# Assigned task
Quote the data exactly, first line to the line containing "The height and width of the screenshot is (360, 641).", with no pictures.

*** Information supplied ***

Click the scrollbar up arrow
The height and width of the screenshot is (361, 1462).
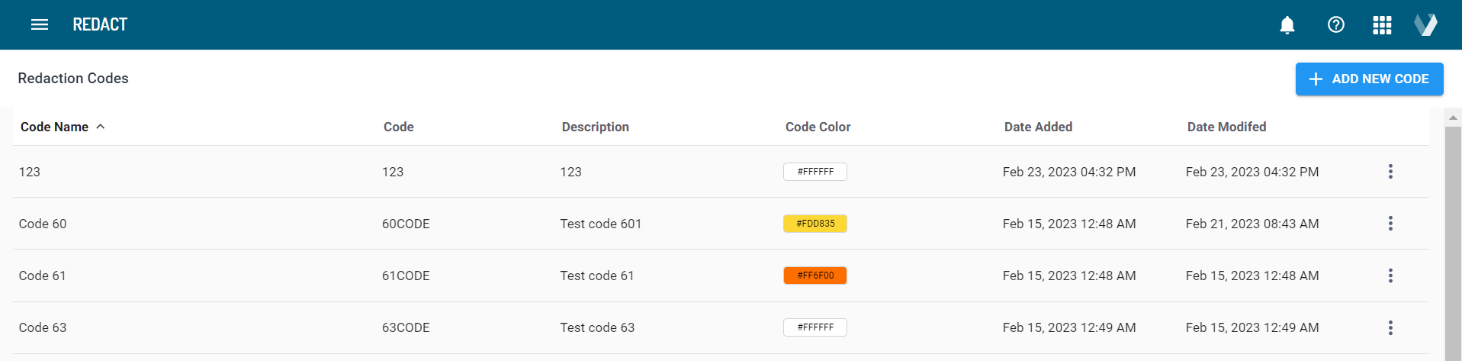1453,118
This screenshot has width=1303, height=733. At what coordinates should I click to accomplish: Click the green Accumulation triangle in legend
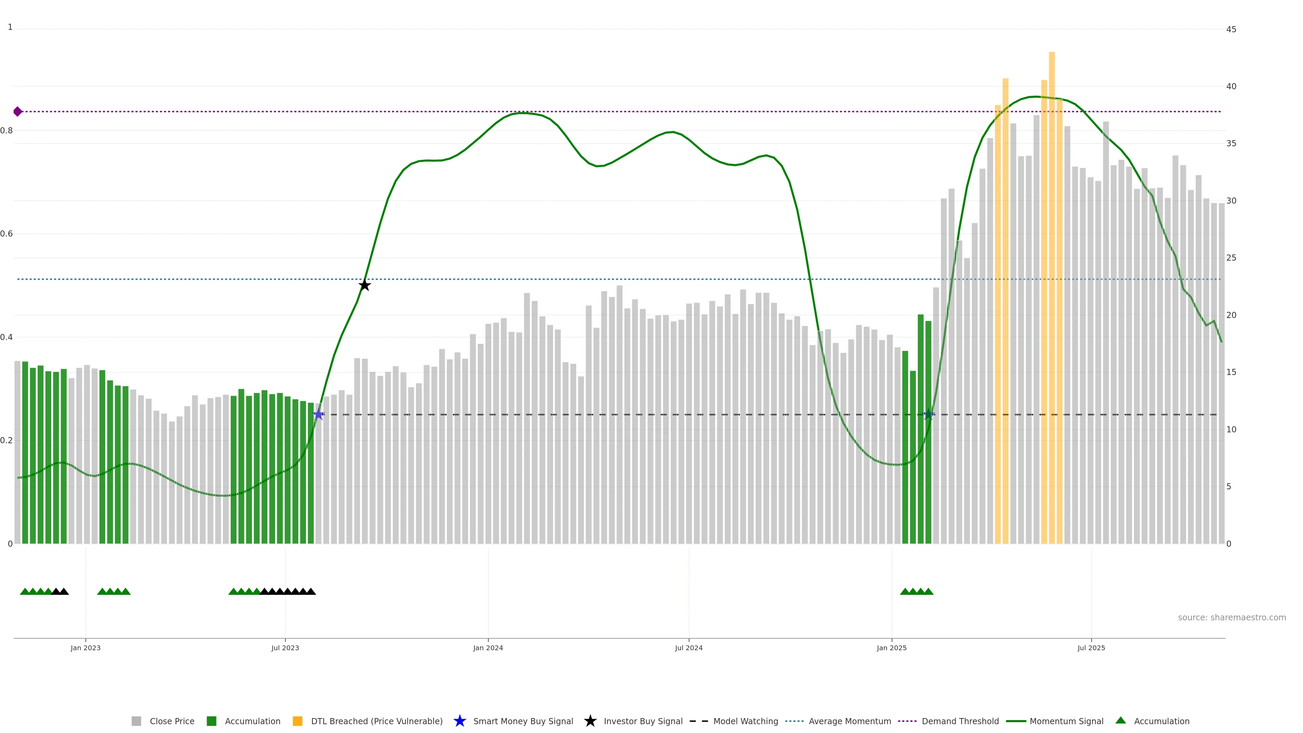1120,720
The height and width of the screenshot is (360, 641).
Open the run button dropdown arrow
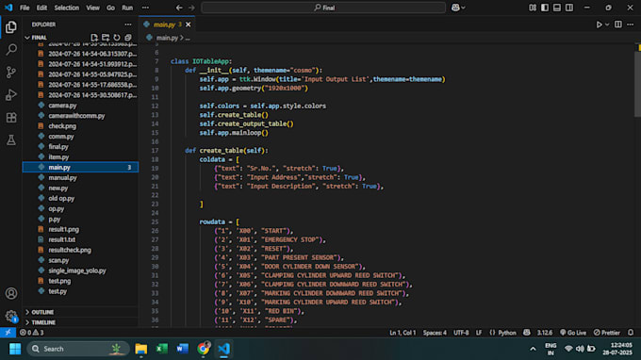tap(607, 25)
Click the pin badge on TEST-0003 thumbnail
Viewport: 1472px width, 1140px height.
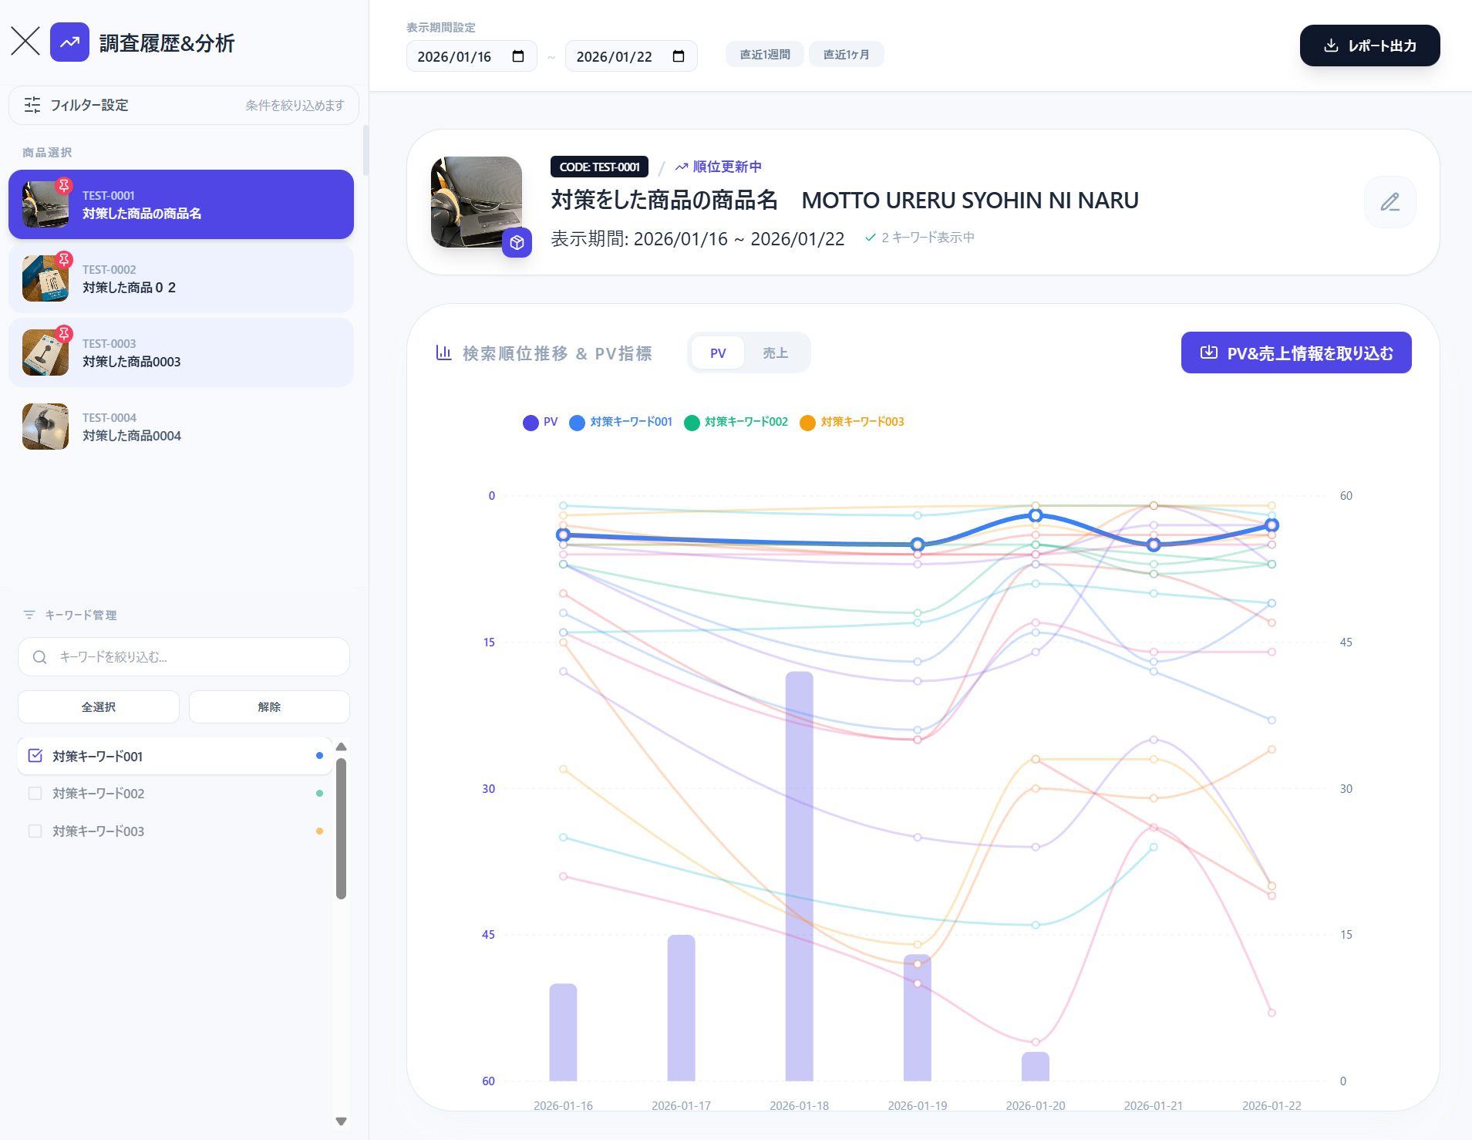(65, 334)
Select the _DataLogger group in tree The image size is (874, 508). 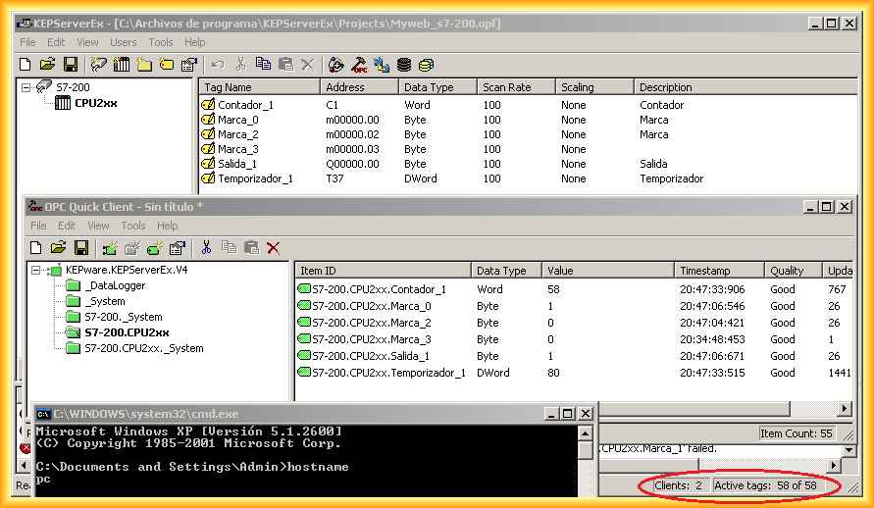tap(113, 285)
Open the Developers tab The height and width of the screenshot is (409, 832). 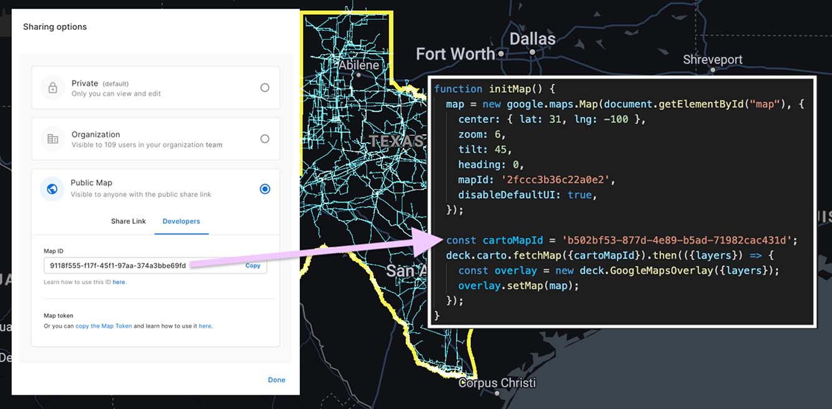tap(181, 221)
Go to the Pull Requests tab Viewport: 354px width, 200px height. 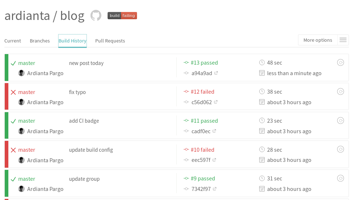click(110, 41)
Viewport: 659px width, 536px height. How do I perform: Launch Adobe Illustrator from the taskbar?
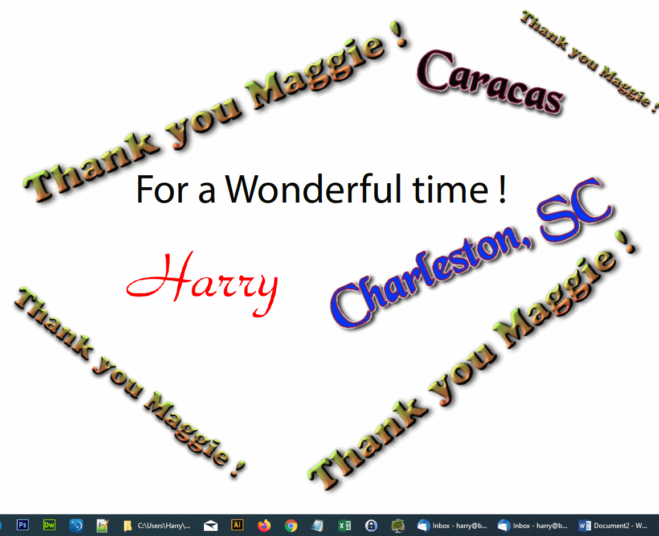pos(238,525)
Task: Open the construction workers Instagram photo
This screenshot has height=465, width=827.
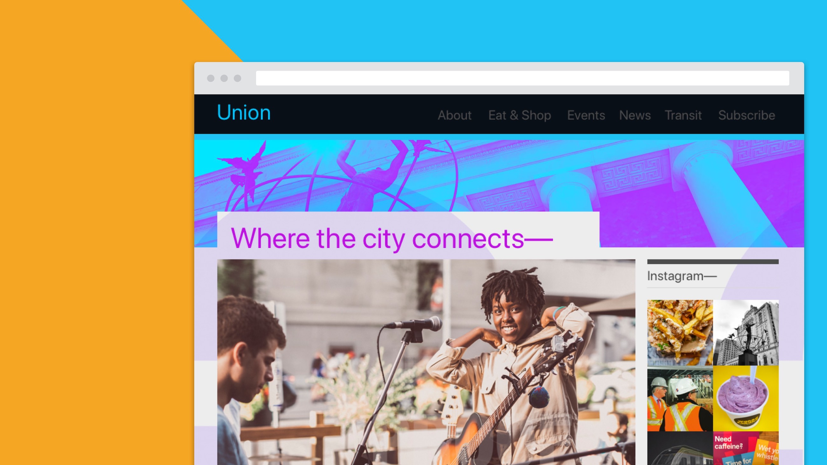Action: point(680,399)
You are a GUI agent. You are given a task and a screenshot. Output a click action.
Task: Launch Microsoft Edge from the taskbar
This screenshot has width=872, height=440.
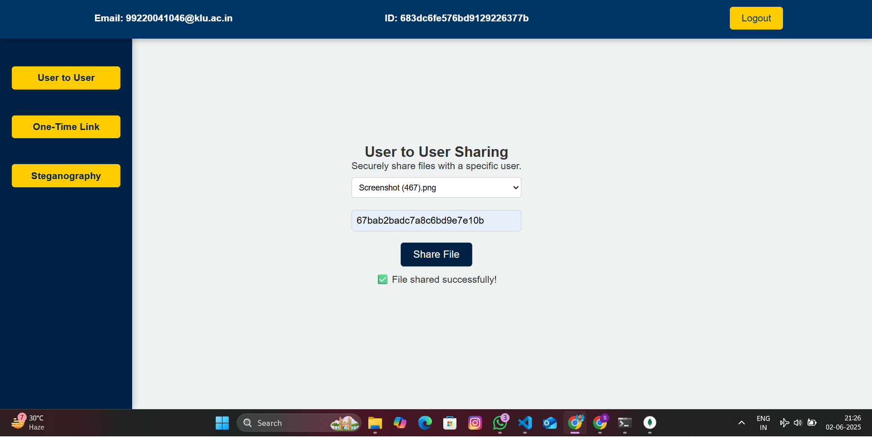coord(425,423)
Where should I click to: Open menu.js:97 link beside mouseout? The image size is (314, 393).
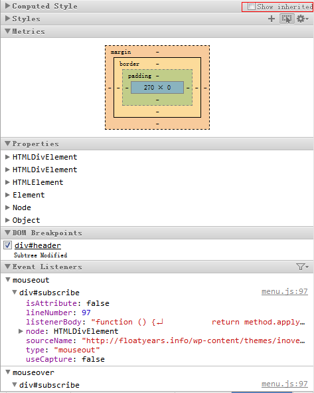(285, 291)
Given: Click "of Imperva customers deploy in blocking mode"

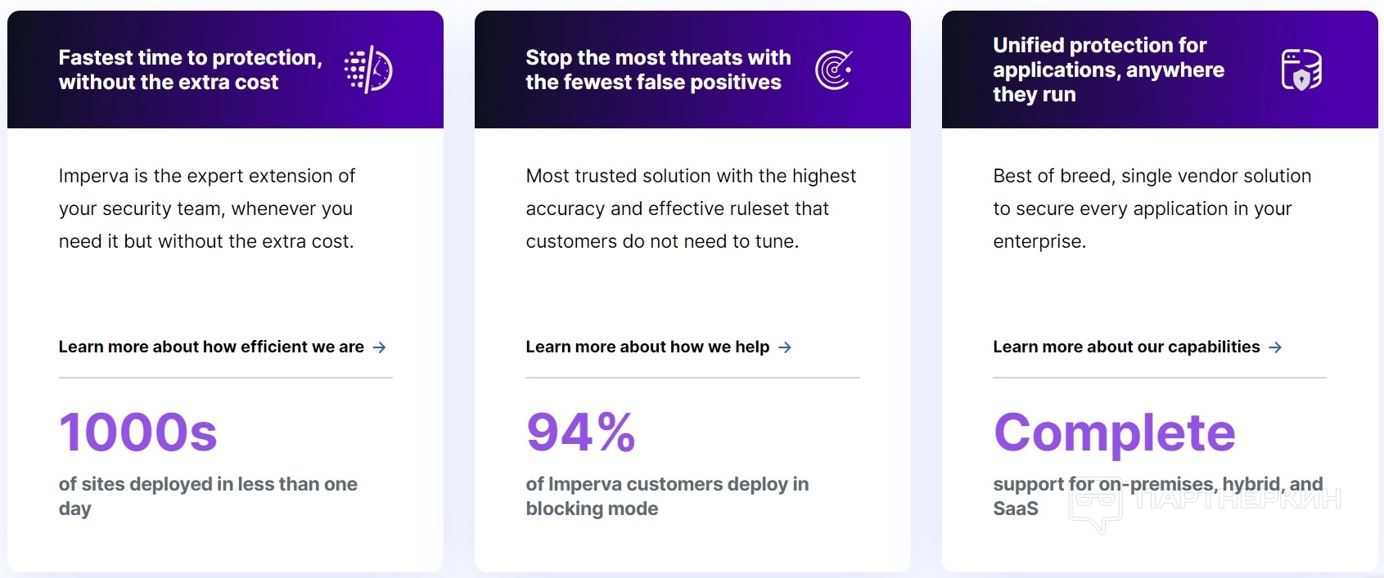Looking at the screenshot, I should click(667, 495).

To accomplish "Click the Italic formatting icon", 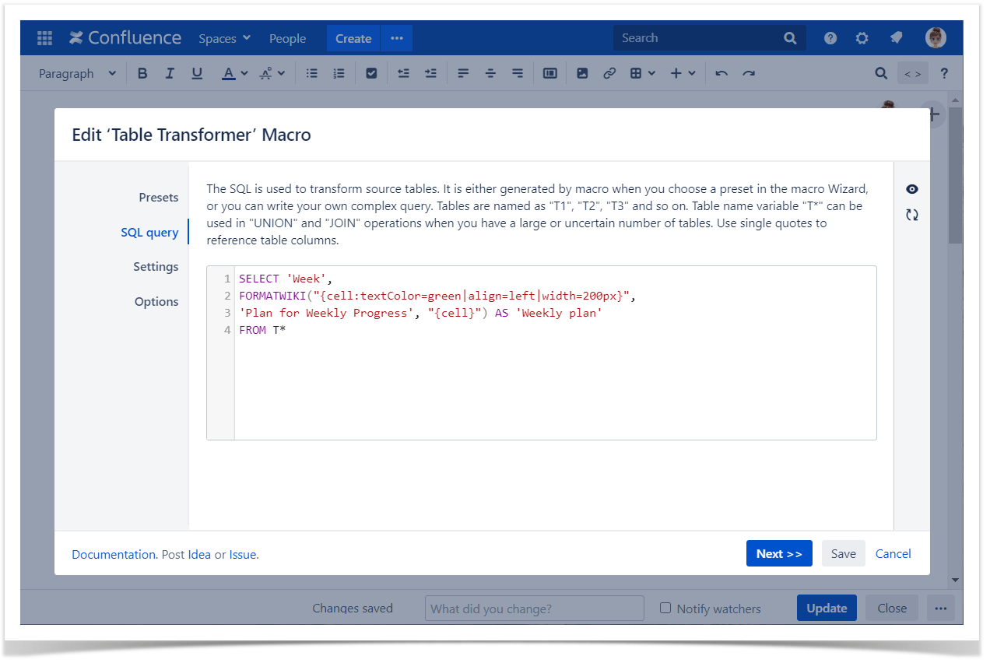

*** End of Information supplied ***

# The completed task
Click the scrollbar up arrow
The height and width of the screenshot is (361, 1462).
1453,118
This screenshot has width=1303, height=733. At what coordinates should I click to accomplish: Click the green Accumulation triangle in legend
1120,720
The height and width of the screenshot is (360, 641).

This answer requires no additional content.